_Opdrachten:_
- A) Vertaal deze zin uit de uitspraak over de paardenstal in het Engels: "Bij brief van 11 november 2013 heeft het college het besluit van 8 februari 2013 nader gemotiveerd."
- B) Beantwoord met behulp van de uitspraak over de paardenstal:
(i) Op welke datum is de uitspraak gedaan?
(ii) Welke rechtbank deed de tussenuitspraak?
(iii) Binnen hoeveel weken mocht het college het gebrek in de besluitvorming herstellen?
- C) Schrijf de uitspraak over de paardenstal verder vanaf de laatste zin.

_Te lezen fragment:_
◇ ◇ ◇ ◇

Uitspraak 201407692/1/A1


Volledige tekst

201407692/1/A1.
Datum uitspraak: 22 april 2015

AFDELING
BESTUURSRECHTSPRAAK

Uitspraak op het hoger beroep van:

[appellant], wonend te Broeksterwâld, gemeente Dantumadiel,
appellant,

tegen de tussenuitspraak van 10 oktober 2013 en de uitspraak van 5 augustus 2014 van de rechtbank Noord-Nederland in zaak nr. 13/1159 in het geding tussen:

[appellant]

en

het college van burgemeester en wethouders van Dantumadiel.

Procesverloop

Bij besluit van 8 februari 2013 heeft het college geweigerd aan [appellant] omgevingsvergunning te verlenen voor het legaliseren van een paardenstal/berging op het perceel plaatselijk bekend als het perceel achter de [locatie 1] te Broeksterwâld.

Bij tussenuitspraak van 10 oktober 2013 heeft de rechtbank het college in de gelegenheid gesteld om binnen zes weken na verzending van deze tussenuitspraak het gebrek in de besluitvorming te herstellen met inachtneming van hetgeen in deze uitspraak is overwogen, dan wel om binnen twee weken na bedoelde verzending te laten weten dat van deze mogelijkheid geen gebruik wordt gemaakt. Deze uitspraak is aangehecht.

Bij brief van 11 november 2013 heeft het college het besluit van 8 februari 2013 nader gemotiveerd.

Bij uitspraak van 5 augustus 2014 heeft de rechtbank het door [appellant] tegen het besluit van 8 februari 2013 ingestelde beroep ongegrond verklaard. Deze uitspraak is aangehecht.

Tegen deze uitspraken heeft [appellant] hoger beroep ingesteld.

Het college heeft een verweerschrift ingediend.

De zaak is door een meervoudige kamer van de Afdeling verwezen naar een enkelvoudige.

◇ ◇ ◇ ◇

_Gegevens:_

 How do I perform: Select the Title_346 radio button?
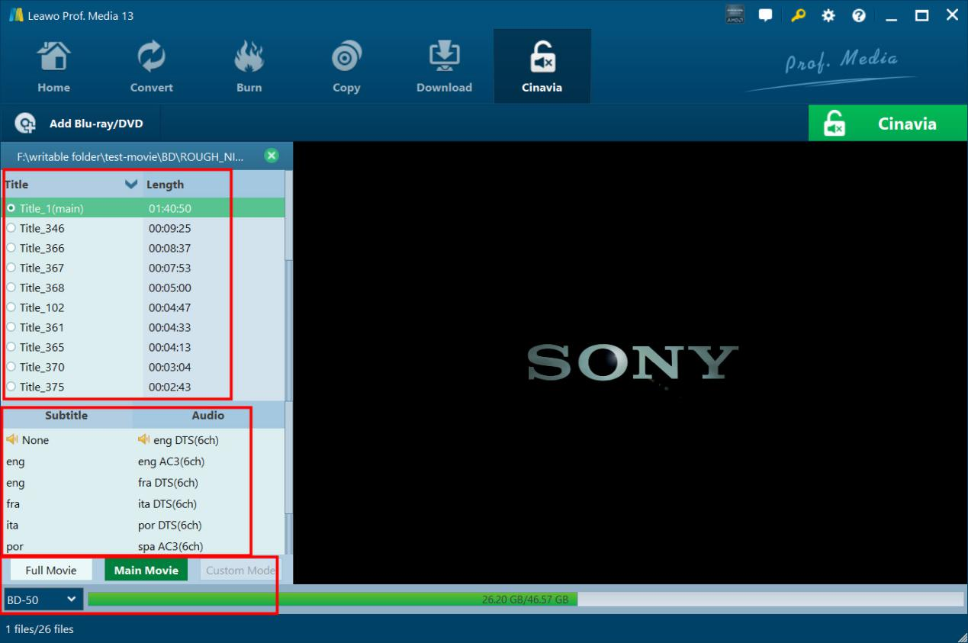point(11,228)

◇ ◇ ◇ ◇

_Antwoorden:_
- A) By letter of 11 November 2013, the board of mayor and aldermen provided further reasoning for the decision of 8 February 2013.

- B)
(i) 22 april 2015
(ii) De rechtbank Noord-Nederland
(iii) Binnen zes weken na verzending van de tussenuitspraak

- C)
De Afdeling heeft de zaak ter zitting behandeld op 3 maart 2015, waar [appellant], bijgestaan door [gemachtigde], en het college, vertegenwoordigd door F. Wiersma-Luimes en P. Frölich, beiden werkzaam bij de gemeente, zijn verschenen.

Overwegingen

1. Het perceel ligt aan de achterzijde van het woonperceel van [appellant] aan de [locatie 1] en grenst daaraan. De paardenstal/berging heeft een nokhoogte van bijna 4 m en een oppervlakte van 147 m2.

2. Ingevolge artikel 2.1, eerste lid, van de Wet algemene bepalingen omgevingsrecht (hierna: Wabo), is het verboden zonder omgevingsvergunning een project uit te voeren, voor zover dat geheel of gedeeltelijk bestaat uit:

a. het bouwen van een bouwwerk,

c. het gebruiken van gronden of bouwwerken in strijd met een bestemmingsplan.

Ingevolge artikel 2.12, eerste lid, kan, indien de aanvraag betrekking heeft op een activiteit als bedoeld in artikel 2.1, eerste lid, onder c, de omgevingsvergunning slechts worden verleend:

a. indien de activiteit in strijd is met het bestemmingsplan:

(…)

2˚ in de bij algemene maatregel van bestuur aangewezen gevallen, of

3˚ indien de activiteit niet in strijd is met een goede ruimtelijke ordening en de motivering van het besluit een goede ruimtelijke onderbouwing bevat.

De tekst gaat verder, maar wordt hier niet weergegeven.